Il m’a paru important de creuser cette question de l’inégalité ou de l’injustice scolaire, en lisant l’article de Y. Brinbaum et J-L Primon, intitulé « Parcours scolaires et sentiment d’injustice et de discrimination chez les descendants d’immigrés », disponible sur le site de l’INSEE.
Cet article se décompose en deux parties. La première s’attache à établir des liens factuels entre l’origine géographique et migratoire et le niveau scolaire atteint. La deuxième partie s’attache, elle, à rendre compte d’une étude sociologique intitulée « Trajectoires et Origines », qui vise à établir le degré d’injustice ressenti par les élèves de toutes origines et leurs causes.
Parmi les dix populations analysées, il apparaît que les élèves descendants de migrants de l’Asie du Sud Est et d’autres pays européens ont, en France, un parcours scolaire équivalent à celle de la population majoritaire.
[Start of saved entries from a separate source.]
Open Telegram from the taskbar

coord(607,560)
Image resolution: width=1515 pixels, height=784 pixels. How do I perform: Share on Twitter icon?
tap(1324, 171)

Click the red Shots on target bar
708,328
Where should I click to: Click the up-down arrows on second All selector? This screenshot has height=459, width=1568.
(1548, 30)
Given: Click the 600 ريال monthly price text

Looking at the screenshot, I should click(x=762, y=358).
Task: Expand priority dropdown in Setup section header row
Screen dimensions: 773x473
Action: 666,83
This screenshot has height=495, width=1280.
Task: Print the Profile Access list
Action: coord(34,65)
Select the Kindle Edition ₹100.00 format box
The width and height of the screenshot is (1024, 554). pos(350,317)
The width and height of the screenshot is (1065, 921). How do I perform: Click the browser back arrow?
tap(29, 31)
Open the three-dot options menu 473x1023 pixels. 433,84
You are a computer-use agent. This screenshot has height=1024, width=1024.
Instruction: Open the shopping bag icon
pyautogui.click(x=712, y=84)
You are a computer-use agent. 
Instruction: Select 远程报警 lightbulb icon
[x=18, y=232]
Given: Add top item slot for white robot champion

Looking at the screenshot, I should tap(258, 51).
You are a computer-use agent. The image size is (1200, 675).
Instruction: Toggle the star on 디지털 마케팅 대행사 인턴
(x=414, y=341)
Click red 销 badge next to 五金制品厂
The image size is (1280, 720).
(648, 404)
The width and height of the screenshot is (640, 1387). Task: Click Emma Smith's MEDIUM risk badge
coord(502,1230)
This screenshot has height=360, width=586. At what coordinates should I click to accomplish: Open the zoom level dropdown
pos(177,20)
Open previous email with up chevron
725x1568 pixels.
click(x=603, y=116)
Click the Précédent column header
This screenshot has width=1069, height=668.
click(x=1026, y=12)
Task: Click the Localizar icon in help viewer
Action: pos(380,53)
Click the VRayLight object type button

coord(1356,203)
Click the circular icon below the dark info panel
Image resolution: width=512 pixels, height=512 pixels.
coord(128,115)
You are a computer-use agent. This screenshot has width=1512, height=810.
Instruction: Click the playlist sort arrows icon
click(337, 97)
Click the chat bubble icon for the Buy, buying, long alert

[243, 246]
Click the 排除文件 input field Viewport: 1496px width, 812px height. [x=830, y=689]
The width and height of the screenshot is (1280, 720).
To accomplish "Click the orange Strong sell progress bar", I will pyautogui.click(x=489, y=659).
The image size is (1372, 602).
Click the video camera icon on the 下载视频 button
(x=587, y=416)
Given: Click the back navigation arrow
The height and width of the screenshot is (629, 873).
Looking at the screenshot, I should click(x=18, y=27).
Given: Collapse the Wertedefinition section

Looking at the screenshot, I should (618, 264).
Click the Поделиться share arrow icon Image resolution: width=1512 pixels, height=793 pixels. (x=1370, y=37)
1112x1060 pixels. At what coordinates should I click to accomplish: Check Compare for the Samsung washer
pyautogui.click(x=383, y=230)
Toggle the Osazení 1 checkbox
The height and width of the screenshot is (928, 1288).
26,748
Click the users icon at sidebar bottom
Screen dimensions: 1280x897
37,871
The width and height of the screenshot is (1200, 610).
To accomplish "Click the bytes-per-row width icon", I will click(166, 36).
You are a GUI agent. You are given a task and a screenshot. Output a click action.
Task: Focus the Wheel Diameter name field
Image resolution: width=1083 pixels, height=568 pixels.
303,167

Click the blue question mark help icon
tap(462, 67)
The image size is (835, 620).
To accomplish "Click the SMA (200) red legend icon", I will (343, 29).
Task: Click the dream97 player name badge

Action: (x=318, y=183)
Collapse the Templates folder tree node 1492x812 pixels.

Les descendants de migrants portugais (étrangement, dans cette étude, le Portugal n’est pas considéré comme un pays européen), quant à eux, aurait un parcours scolaire essentiellement axé sur la reproductibilité du modèle ouvrier, sans le vivre comme une injustice.
Pour les populations africaines, du Nord, Sahéliennes ou d’Afrique centrale, l’histoire semble un peu différente… Pour résumer, l’article établit que pour ces populations, à origine sociale égale, le taux de réussite est équivalent aux autres catégories de populations, sauf qu’elles sont sous-représentées dans les filières générales au profit des filières technologiques.
L’article établit que le niveau d’études des parents a une influence majeure dans le parcours scolaire des enfants. Or, pour ces populations, il est globalement plus bas que dans la population majoritaire. A titre d’exemple, 70% des immigrés maghrébins sont ouvriers.
La deuxième partie de l’article indique que 15% de ces catégories de population déclarent avoir subi une orientation scolaire injuste, ne correspondant pas à leur souhait. Cette perception, captée à postériori, ne dépend ni de leur origine sociale, ni de leur niveau d’étude.
D’autre part, la cause d’injustice évoquée par 58% de ces populations est la discrimination ethno-raciale : pays d’origine et couleur de peau.
Les résultats sont à nuancer en fonction du genre, puisque les filles ressentent moins d’injustice scolaire que les garçons, et réussissent mieux, dépassant le niveau d’éducation de la population majoritaire, toutes choses égales par ailleurs.
Toutes ces données, pas toujours faciles à synthétiser, m’ont conduite au raisonnement suivant :
Si vous êtes issu de l’immigration, vous avez une plus grande probabilité de naître dans une famille dont les parents sont, soit sans diplôme soit ouvrier. Il est également montré que vous vivez dans une zone à forte concentration de population immigrée, sans diplôme ou ouvrière. L’enseignement prodigué à l’école ne vous permettra pas d’accéder à un niveau de connaissances suffisant pour vous orienter vers une filière générale, et ce, quelles que soient vos capacités. Logiquement, le système tendra à vous orienter vers des filières pudiquement appelées professionnalisantes, qui mènent au mieux à des études supérieures courtes. Vous arriverez alors sur le marché du travail, sans doute un peu écœuré, mais l’histoire ne s’arrête pas là ! Votre taux d’emploi est actuellement de 13% inférieur à celui des natifs… (source: OCDE 2012, se rendre dans le dossier demography and population, migration statistics, employment rates by place of birth).
Ce constat est clairement alarmant pour un pays qui a érigé l’égalité au rang de devise: il nécessite néanmoins de s’y pencher de manière plus approfondie. Mes prochains messages s’attacheront à analyser l’impact des réformes de l’enseignement votée par le gouvernement en juillet 2013. Je les rapprocherai également des recommandations faites par l’OCDE concernant l’éducation.